Exercise requirements — The data should be printed in full, character for character.

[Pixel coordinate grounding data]
'''

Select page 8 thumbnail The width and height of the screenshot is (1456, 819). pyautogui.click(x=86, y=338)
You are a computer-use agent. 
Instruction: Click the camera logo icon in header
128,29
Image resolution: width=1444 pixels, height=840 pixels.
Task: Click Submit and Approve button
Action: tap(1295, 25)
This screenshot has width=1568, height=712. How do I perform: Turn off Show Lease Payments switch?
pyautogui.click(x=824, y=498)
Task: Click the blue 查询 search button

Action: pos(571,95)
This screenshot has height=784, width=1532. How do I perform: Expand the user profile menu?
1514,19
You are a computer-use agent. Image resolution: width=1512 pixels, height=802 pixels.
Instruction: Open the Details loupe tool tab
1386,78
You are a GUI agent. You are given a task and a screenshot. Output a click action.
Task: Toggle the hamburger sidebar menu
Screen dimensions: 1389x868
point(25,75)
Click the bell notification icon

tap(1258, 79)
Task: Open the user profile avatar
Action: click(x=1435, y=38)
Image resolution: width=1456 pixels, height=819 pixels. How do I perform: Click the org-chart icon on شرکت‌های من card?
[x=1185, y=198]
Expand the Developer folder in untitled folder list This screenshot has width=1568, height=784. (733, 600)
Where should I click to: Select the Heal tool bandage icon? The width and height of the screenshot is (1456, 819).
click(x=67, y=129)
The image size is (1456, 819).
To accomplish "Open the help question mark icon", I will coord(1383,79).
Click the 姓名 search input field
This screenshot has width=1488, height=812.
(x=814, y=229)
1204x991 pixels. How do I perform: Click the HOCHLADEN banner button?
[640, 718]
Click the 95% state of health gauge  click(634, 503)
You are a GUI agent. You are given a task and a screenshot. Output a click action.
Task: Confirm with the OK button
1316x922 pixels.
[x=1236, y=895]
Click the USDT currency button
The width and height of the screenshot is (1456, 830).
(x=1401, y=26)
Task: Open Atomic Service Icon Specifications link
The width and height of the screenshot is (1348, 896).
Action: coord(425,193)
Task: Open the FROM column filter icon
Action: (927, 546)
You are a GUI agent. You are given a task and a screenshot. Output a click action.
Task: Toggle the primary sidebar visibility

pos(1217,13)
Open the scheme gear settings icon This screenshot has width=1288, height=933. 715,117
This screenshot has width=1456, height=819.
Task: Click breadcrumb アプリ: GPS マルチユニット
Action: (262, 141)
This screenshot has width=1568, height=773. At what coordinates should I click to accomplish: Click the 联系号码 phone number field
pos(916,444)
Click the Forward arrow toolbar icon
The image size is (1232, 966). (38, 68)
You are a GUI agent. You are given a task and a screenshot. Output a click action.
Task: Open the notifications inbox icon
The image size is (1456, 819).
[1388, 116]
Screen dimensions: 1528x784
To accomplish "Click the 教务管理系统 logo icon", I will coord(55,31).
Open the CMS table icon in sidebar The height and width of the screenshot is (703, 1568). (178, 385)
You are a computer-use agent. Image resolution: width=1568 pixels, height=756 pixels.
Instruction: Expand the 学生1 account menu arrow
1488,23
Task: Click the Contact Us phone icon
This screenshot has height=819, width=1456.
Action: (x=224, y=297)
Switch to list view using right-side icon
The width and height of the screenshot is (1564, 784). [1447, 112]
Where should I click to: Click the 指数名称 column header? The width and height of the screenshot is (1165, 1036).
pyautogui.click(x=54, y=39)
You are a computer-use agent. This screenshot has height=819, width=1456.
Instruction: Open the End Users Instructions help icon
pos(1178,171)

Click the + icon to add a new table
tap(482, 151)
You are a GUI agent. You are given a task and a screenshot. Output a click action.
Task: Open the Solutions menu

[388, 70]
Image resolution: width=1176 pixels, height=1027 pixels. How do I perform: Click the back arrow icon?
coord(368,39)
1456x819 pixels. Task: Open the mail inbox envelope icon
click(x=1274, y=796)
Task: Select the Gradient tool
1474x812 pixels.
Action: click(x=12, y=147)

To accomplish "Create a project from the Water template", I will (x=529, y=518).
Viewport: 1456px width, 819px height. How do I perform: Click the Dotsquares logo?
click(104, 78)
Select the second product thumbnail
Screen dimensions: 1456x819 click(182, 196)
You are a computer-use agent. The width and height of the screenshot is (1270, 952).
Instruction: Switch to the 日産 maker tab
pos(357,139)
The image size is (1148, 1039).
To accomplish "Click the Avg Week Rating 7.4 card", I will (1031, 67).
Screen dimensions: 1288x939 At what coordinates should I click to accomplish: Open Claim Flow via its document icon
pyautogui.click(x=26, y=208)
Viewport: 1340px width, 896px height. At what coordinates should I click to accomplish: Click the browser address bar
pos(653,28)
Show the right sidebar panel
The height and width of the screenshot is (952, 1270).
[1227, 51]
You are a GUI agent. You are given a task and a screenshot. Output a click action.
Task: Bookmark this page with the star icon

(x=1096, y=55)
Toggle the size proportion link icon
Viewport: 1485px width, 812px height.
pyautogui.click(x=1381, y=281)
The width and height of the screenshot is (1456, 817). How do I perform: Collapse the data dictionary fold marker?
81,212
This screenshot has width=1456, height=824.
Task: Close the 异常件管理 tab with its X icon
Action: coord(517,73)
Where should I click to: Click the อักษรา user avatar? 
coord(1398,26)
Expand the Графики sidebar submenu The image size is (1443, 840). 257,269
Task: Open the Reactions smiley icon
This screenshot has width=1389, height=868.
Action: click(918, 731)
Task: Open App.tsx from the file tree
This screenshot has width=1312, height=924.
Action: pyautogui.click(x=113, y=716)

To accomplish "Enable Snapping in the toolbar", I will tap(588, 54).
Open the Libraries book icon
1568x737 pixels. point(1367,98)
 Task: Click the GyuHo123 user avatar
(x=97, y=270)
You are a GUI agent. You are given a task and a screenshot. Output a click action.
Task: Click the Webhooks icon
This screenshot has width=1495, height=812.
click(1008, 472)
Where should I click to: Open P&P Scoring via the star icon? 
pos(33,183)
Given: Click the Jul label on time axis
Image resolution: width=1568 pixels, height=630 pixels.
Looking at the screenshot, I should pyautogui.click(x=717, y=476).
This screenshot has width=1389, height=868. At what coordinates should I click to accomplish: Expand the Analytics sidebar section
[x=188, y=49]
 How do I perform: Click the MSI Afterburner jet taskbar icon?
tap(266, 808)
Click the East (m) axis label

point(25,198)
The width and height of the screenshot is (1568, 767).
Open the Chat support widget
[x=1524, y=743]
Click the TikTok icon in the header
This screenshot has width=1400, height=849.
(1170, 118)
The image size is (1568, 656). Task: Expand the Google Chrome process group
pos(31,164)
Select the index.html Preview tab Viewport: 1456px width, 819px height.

'''

Exercise response —
Select page 8 thumbnail The width and height of the screenshot is (1456, 819). pyautogui.click(x=86, y=338)
You are a computer-use agent. 
Instruction: Click the camera logo icon in header
128,29
Image resolution: width=1444 pixels, height=840 pixels.
Task: Click Submit and Approve button
Action: tap(1295, 25)
This screenshot has width=1568, height=712. How do I perform: Turn off Show Lease Payments switch?
pyautogui.click(x=824, y=498)
Task: Click the blue 查询 search button

Action: pos(571,95)
This screenshot has height=784, width=1532. How do I perform: Expand the user profile menu?
1514,19
You are a computer-use agent. Image resolution: width=1512 pixels, height=802 pixels.
Instruction: Open the Details loupe tool tab
1386,78
You are a GUI agent. You are given a task and a screenshot. Output a click action.
Task: Toggle the hamburger sidebar menu
Screen dimensions: 1389x868
point(25,75)
Click the bell notification icon

tap(1258, 79)
Task: Open the user profile avatar
Action: click(x=1435, y=38)
Image resolution: width=1456 pixels, height=819 pixels. How do I perform: Click the org-chart icon on شرکت‌های من card?
[x=1185, y=198]
Expand the Developer folder in untitled folder list This screenshot has width=1568, height=784. (733, 600)
Where should I click to: Select the Heal tool bandage icon? The width and height of the screenshot is (1456, 819).
click(x=67, y=129)
The image size is (1456, 819).
To accomplish "Open the help question mark icon", I will coord(1383,79).
Click the 姓名 search input field
This screenshot has width=1488, height=812.
(x=814, y=229)
1204x991 pixels. How do I perform: Click the HOCHLADEN banner button?
[640, 718]
Click the 95% state of health gauge  click(634, 503)
You are a GUI agent. You are given a task and a screenshot. Output a click action.
Task: Confirm with the OK button
1316x922 pixels.
[x=1236, y=895]
Click the USDT currency button
The width and height of the screenshot is (1456, 830).
(x=1401, y=26)
Task: Open Atomic Service Icon Specifications link
The width and height of the screenshot is (1348, 896).
Action: coord(425,193)
Task: Open the FROM column filter icon
Action: (927, 546)
You are a GUI agent. You are given a task and a screenshot. Output a click action.
Task: Toggle the primary sidebar visibility

pos(1217,13)
Open the scheme gear settings icon This screenshot has width=1288, height=933. 715,117
This screenshot has width=1456, height=819.
Task: Click breadcrumb アプリ: GPS マルチユニット
Action: (262, 141)
This screenshot has width=1568, height=773. At what coordinates should I click to accomplish: Click the 联系号码 phone number field
pos(916,444)
Click the Forward arrow toolbar icon
The image size is (1232, 966). (38, 68)
You are a GUI agent. You are given a task and a screenshot. Output a click action.
Task: Open the notifications inbox icon
The image size is (1456, 819).
[1388, 116]
Screen dimensions: 1528x784
To accomplish "Click the 教务管理系统 logo icon", I will coord(55,31).
Open the CMS table icon in sidebar The height and width of the screenshot is (703, 1568). (178, 385)
You are a computer-use agent. Image resolution: width=1568 pixels, height=756 pixels.
Instruction: Expand the 学生1 account menu arrow
1488,23
Task: Click the Contact Us phone icon
This screenshot has height=819, width=1456.
Action: (x=224, y=297)
Switch to list view using right-side icon
The width and height of the screenshot is (1564, 784). [1447, 112]
Where should I click to: Click the 指数名称 column header? The width and height of the screenshot is (1165, 1036).
pyautogui.click(x=54, y=39)
You are a computer-use agent. This screenshot has height=819, width=1456.
Instruction: Open the End Users Instructions help icon
pos(1178,171)

Click the + icon to add a new table
tap(482, 151)
You are a GUI agent. You are given a task and a screenshot. Output a click action.
Task: Open the Solutions menu

[388, 70]
Image resolution: width=1176 pixels, height=1027 pixels. How do I perform: Click the back arrow icon?
coord(368,39)
1456x819 pixels. Task: Open the mail inbox envelope icon
click(x=1274, y=796)
Task: Select the Gradient tool
1474x812 pixels.
Action: click(x=12, y=147)

To accomplish "Create a project from the Water template", I will (x=529, y=518).
Viewport: 1456px width, 819px height. How do I perform: Click the Dotsquares logo?
click(104, 78)
Select the second product thumbnail
Screen dimensions: 1456x819 click(182, 196)
You are a computer-use agent. The width and height of the screenshot is (1270, 952).
Instruction: Switch to the 日産 maker tab
pos(357,139)
The image size is (1148, 1039).
To accomplish "Click the Avg Week Rating 7.4 card", I will (1031, 67).
Screen dimensions: 1288x939 At what coordinates should I click to accomplish: Open Claim Flow via its document icon
pyautogui.click(x=26, y=208)
Viewport: 1340px width, 896px height. At what coordinates should I click to accomplish: Click the browser address bar
pos(653,28)
Show the right sidebar panel
The height and width of the screenshot is (952, 1270).
[1227, 51]
You are a GUI agent. You are given a task and a screenshot. Output a click action.
Task: Bookmark this page with the star icon

(x=1096, y=55)
Toggle the size proportion link icon
Viewport: 1485px width, 812px height.
pyautogui.click(x=1381, y=281)
The width and height of the screenshot is (1456, 817). How do I perform: Collapse the data dictionary fold marker?
81,212
This screenshot has width=1456, height=824.
Task: Close the 异常件管理 tab with its X icon
Action: coord(517,73)
Where should I click to: Click the อักษรา user avatar? 
coord(1398,26)
Expand the Графики sidebar submenu The image size is (1443, 840). 257,269
Task: Open the Reactions smiley icon
This screenshot has width=1389, height=868.
Action: click(918, 731)
Task: Open App.tsx from the file tree
This screenshot has width=1312, height=924.
Action: pyautogui.click(x=113, y=716)

To accomplish "Enable Snapping in the toolbar", I will tap(588, 54).
Open the Libraries book icon
1568x737 pixels. point(1367,98)
 Task: Click the GyuHo123 user avatar
(x=97, y=270)
You are a GUI agent. You are given a task and a screenshot. Output a click action.
Task: Click the Webhooks icon
This screenshot has width=1495, height=812.
click(1008, 472)
Where should I click to: Open P&P Scoring via the star icon? 
pos(33,183)
Given: Click the Jul label on time axis
Image resolution: width=1568 pixels, height=630 pixels.
Looking at the screenshot, I should pyautogui.click(x=717, y=476).
This screenshot has width=1389, height=868. At what coordinates should I click to accomplish: Expand the Analytics sidebar section
[x=188, y=49]
 How do I perform: Click the MSI Afterburner jet taskbar icon?
tap(266, 808)
Click the East (m) axis label

point(25,198)
The width and height of the screenshot is (1568, 767).
Open the Chat support widget
[x=1524, y=743]
Click the TikTok icon in the header
This screenshot has width=1400, height=849.
(1170, 118)
The image size is (1568, 656). Task: Expand the Google Chrome process group
pos(31,164)
Select the index.html Preview tab Viewport: 1456px width, 819px height.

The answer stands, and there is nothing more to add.